(Extract to read):

= Evaluation and Management Coding =

Medical billing process in the US

Evaluation and management coding (commonly known as E/M coding or E&M coding) is a medical coding process in support of medical billing. Practicing health care providers in the United States must use E/M coding to be reimbursed by Medicare, Medicaid programs, or private insurance for patient encounters.

E/M standards and guidelines were established by Congress in 1995 and revised in 1997. It has been adopted by private health insurance companies as the standard guidelines for determining type and severity of patient conditions. This allows medical service providers to document and bill for reimbursement for services provided.

E/M codes are based on the Current Procedural Terminology (CPT) codes established by the American Medical Association (AMA).

(Records shown):
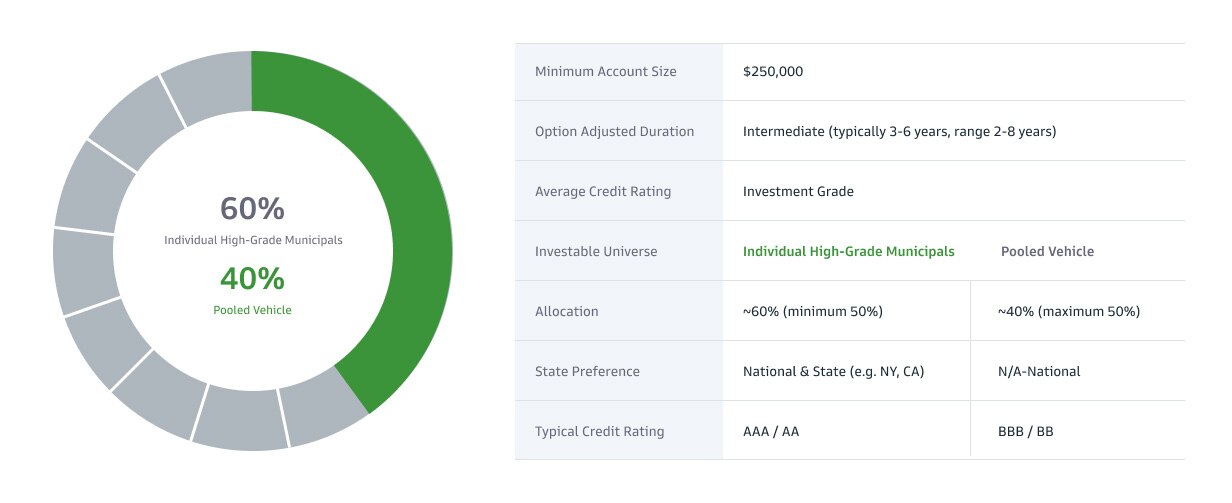Viewport: 1232px width, 503px height.
Task: Click the Typical Credit Rating label
Action: pyautogui.click(x=599, y=432)
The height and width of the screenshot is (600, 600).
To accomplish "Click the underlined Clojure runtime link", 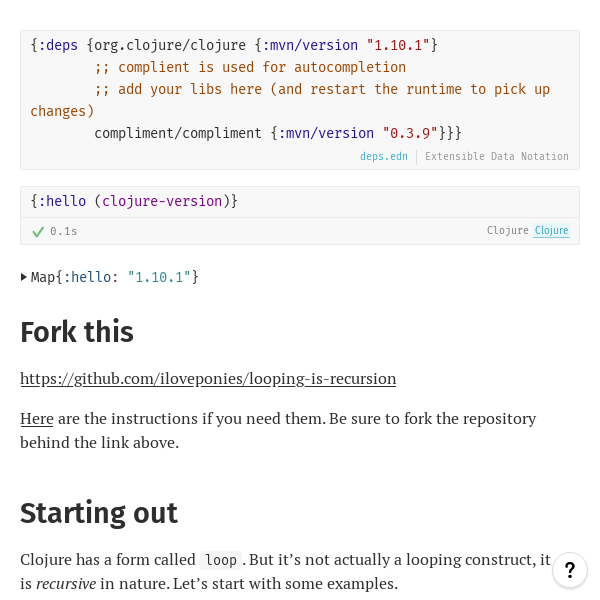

(Exercise): Continue the text on evaluation and management coding from its last sentence. These records were taken from a separate source.

(Output of the exercise):
In 2010, new codes were added to the E/M Coding set, for prolonged services without direct face-to-face contact.

The American Medical Association (AMA) introduced a new subsection, “Telemedicine Services,” to the Evaluation and Management (E/M) section for 2025 along with seventeen new telemedicine codes and new telemedicine coding guidelines. The new Current Procedural Terminology (CPT®) codes effective as of January 1, 2025, which better reflect the resources needed to provide these services, are divided into encounters that take place through a real-time audio and video connection or a real-time audio-only connection.